SISSETON, S.D. (KELO) – It’s a sordid history that’s coming to light in the United States — government and Catholic-run boarding schools for Native American children. Many of those schools are linked to reports of indoctrination and abuse at the hands of those running the schools.
Decades after the Catholic-run Tekakwitha Boarding School and Orphanage closed, members of the Sisseton Wahpeton Oyate still feel the impact on the tribe.
“You don’t realize how embedded the fear and the pain and the trauma is with some of our tribal members,” Dionne Crawford, Lake Traverse Council Representative said. “And even being able to have a good relationship with the school, sometimes is hindered because school was used to oppress our people. School was used as a reason and excuse to take children from their families.”
Crawford says many people who grew up in the orphanage were taught their Native American culture was ‘wrong’ and ‘dirty.’
“Like I see people and you know that they went through some stuff and I just think how amazing they are that they’re still able to live and breathe and work and survive after that type of trauma and that pain,” Crawford said. “Our people are absolutely amazing to have gone through that type of oppression as a child and to still be here.”
Bobby GreyEagle is a ministry chaplain enrolled with the Sisseton Wahpeton Oyate.
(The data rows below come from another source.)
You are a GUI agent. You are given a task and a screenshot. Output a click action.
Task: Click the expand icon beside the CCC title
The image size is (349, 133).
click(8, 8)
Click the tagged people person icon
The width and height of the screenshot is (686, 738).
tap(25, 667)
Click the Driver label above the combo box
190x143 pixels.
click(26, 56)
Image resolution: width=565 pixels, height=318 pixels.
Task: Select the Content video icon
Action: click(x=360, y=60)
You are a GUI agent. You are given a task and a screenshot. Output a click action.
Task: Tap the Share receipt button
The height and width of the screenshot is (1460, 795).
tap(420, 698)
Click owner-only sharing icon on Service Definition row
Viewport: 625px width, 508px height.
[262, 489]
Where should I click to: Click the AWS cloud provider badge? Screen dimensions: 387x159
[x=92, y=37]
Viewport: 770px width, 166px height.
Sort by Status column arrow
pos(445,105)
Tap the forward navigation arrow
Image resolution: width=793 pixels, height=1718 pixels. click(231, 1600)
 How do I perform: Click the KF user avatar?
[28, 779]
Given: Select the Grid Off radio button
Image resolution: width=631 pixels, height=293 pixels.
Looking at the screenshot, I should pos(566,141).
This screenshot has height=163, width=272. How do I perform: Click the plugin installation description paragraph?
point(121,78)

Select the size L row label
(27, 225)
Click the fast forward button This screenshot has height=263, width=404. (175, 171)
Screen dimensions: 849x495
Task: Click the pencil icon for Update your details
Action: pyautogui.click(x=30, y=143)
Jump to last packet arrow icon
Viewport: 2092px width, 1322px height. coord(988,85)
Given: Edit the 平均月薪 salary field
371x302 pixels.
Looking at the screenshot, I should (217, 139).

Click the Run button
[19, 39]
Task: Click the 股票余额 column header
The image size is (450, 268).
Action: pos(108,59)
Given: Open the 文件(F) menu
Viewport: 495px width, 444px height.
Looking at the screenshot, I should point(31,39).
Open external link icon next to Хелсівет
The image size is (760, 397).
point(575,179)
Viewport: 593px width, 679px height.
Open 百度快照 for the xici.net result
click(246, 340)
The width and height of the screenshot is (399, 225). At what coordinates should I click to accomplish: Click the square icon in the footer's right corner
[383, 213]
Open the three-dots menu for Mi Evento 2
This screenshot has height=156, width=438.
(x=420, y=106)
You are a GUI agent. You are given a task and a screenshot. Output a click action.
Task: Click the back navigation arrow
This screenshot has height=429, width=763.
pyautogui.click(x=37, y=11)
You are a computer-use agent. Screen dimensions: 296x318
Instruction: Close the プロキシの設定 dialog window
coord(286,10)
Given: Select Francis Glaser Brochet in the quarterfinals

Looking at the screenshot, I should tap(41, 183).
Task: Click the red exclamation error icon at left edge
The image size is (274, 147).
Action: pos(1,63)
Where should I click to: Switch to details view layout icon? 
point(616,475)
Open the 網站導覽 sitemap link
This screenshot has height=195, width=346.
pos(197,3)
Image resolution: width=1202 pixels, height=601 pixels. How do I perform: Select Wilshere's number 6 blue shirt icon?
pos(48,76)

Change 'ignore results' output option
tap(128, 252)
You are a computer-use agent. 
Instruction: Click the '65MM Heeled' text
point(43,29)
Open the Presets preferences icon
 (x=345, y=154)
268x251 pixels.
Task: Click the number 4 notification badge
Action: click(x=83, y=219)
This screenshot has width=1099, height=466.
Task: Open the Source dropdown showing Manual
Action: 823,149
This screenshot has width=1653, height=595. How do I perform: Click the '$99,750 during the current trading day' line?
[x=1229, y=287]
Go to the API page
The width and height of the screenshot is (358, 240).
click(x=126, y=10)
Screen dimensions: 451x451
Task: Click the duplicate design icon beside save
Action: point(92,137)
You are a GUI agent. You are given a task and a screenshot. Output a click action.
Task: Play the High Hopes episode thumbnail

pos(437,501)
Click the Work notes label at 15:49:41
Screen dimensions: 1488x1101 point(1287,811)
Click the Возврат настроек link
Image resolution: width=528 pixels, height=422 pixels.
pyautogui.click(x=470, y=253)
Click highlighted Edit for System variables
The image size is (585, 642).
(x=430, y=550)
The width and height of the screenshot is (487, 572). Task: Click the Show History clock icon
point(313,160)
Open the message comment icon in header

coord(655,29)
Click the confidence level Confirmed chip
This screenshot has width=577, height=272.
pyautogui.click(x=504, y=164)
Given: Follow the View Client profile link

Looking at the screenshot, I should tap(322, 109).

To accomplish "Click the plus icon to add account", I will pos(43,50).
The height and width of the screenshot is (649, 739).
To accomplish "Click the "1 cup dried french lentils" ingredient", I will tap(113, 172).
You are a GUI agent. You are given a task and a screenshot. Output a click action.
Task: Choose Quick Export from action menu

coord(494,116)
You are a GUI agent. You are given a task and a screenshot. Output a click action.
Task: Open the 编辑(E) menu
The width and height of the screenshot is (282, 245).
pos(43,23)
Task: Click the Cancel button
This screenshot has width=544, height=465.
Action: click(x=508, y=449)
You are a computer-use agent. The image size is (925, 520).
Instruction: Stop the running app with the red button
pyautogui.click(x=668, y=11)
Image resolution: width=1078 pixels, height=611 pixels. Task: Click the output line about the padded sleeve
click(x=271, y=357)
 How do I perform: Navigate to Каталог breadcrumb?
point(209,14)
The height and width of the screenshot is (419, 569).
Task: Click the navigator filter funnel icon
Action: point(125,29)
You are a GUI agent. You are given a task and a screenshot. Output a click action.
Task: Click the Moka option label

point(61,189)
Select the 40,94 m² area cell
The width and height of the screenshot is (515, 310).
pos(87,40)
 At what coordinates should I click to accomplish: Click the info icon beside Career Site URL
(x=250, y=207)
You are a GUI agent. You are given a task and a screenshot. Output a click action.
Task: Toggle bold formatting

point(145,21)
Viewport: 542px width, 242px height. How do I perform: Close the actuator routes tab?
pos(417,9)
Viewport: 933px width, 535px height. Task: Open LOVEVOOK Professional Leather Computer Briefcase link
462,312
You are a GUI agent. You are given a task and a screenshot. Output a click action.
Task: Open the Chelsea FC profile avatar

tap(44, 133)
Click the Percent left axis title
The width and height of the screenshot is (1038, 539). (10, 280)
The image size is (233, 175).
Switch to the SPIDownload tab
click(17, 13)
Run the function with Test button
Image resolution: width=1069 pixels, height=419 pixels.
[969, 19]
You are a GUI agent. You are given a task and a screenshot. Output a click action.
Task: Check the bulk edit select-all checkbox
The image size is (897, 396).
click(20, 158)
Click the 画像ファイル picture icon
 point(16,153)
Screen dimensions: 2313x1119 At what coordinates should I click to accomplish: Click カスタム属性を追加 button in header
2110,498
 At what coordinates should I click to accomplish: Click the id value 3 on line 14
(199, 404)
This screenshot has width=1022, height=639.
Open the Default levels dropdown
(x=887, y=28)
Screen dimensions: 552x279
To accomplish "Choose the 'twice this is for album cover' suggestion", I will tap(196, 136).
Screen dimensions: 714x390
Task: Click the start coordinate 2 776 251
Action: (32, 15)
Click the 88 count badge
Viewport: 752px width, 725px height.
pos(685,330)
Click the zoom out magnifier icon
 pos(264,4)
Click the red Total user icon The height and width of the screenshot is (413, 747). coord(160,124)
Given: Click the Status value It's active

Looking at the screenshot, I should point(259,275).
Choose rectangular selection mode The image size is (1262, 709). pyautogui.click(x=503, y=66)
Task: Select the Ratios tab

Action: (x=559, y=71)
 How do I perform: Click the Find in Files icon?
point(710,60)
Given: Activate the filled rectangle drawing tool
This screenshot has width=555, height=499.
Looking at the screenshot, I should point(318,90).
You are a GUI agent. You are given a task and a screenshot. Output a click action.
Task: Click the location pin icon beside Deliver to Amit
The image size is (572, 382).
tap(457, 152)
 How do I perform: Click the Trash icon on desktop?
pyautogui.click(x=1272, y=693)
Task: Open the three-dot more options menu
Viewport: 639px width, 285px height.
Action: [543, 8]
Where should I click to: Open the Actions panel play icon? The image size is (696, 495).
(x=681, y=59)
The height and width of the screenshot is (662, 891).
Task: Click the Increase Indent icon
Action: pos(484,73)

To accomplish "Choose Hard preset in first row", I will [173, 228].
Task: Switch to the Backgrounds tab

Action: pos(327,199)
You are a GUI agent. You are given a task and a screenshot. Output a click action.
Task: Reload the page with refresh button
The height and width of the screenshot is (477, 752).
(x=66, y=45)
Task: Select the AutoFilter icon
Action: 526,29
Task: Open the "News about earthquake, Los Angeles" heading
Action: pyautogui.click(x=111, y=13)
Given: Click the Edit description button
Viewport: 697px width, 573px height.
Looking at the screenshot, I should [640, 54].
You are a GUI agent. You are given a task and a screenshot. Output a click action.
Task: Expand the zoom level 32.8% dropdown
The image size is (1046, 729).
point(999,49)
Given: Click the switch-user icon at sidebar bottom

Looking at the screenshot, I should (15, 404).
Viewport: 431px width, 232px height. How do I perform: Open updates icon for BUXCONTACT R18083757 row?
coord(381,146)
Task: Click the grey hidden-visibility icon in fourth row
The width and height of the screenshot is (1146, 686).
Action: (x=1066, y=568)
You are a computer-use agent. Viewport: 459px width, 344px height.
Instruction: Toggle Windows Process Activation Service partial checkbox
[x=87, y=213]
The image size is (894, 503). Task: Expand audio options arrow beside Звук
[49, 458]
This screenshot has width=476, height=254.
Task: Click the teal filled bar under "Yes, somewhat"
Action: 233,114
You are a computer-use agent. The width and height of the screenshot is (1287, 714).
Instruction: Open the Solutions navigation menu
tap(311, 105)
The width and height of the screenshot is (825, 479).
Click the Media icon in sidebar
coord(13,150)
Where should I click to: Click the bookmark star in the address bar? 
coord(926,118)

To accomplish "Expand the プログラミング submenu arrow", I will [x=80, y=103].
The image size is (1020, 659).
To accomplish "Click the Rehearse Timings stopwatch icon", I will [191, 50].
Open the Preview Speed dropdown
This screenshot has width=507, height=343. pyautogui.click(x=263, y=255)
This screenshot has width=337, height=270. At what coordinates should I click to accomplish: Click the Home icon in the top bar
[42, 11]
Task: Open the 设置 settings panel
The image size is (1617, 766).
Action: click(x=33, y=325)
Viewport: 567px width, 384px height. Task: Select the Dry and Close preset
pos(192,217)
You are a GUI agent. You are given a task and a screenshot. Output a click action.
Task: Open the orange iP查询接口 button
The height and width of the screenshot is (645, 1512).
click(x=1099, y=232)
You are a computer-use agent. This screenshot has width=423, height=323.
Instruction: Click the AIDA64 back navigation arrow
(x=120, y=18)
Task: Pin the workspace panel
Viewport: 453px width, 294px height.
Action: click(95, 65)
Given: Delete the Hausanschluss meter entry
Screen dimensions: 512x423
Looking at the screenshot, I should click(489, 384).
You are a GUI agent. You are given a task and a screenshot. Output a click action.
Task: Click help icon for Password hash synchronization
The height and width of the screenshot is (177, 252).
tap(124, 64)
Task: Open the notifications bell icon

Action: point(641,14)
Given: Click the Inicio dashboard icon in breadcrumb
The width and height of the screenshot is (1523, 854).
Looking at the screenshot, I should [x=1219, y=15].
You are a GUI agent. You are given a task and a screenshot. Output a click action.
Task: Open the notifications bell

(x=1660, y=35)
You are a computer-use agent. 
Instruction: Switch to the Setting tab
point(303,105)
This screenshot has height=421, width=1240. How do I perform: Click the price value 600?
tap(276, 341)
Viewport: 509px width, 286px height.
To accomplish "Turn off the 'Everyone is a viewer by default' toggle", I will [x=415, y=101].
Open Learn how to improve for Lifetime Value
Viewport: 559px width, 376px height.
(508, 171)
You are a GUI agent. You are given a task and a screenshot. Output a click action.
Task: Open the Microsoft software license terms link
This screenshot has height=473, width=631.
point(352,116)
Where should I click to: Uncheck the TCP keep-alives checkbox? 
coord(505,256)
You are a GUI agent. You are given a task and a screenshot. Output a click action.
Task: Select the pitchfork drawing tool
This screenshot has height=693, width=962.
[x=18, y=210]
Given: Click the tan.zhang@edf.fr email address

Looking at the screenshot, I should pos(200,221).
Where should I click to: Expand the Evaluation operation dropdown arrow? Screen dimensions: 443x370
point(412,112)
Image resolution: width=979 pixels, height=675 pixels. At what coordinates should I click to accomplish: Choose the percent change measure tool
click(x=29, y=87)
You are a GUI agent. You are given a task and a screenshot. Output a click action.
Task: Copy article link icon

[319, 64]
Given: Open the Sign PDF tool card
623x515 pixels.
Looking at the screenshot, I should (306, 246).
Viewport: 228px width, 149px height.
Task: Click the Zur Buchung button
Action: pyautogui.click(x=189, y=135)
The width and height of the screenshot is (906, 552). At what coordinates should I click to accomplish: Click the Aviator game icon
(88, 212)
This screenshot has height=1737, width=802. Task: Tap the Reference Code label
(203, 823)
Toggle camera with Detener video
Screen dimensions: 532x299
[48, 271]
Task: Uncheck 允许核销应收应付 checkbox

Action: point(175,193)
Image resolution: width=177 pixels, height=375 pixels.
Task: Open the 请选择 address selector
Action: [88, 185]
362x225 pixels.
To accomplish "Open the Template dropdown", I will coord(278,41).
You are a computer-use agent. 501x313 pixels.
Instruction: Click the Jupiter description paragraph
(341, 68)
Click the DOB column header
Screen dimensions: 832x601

He believes a powerful step in beginning to heal is acknowledgement.
“I remember one pastor saying to me, he said, I really feel like our church is cursed because of our failure to not acknowledge,” GreyEagle said. “And I’m like, oh my goodness, this pastor just said this to me. I mean, it was just one-on-one but it was a powerful moment and I was like, I feel like more of that could happen. But we just, all of us humans we give each other the block. So, but I believe there’s power in acknowledgement.”
Experiences at this school and ones like it can vary from person to person.